**What is expected:** Return each line of the data that contains the word "Locate".

<<<<

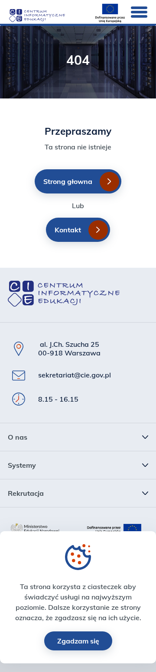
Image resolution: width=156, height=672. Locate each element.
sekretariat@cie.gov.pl (74, 375)
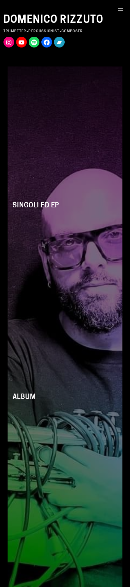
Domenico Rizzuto (53, 20)
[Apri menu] (120, 9)
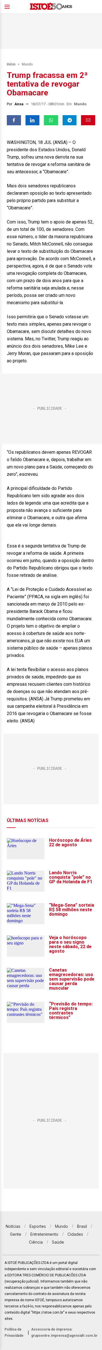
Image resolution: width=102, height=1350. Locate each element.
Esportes (37, 1226)
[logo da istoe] (51, 7)
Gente (15, 1234)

>>>>

**Solution below:**
Image resolution: width=156, height=672. Locate each element.
Image resolution: width=102, height=1350. Locate each element.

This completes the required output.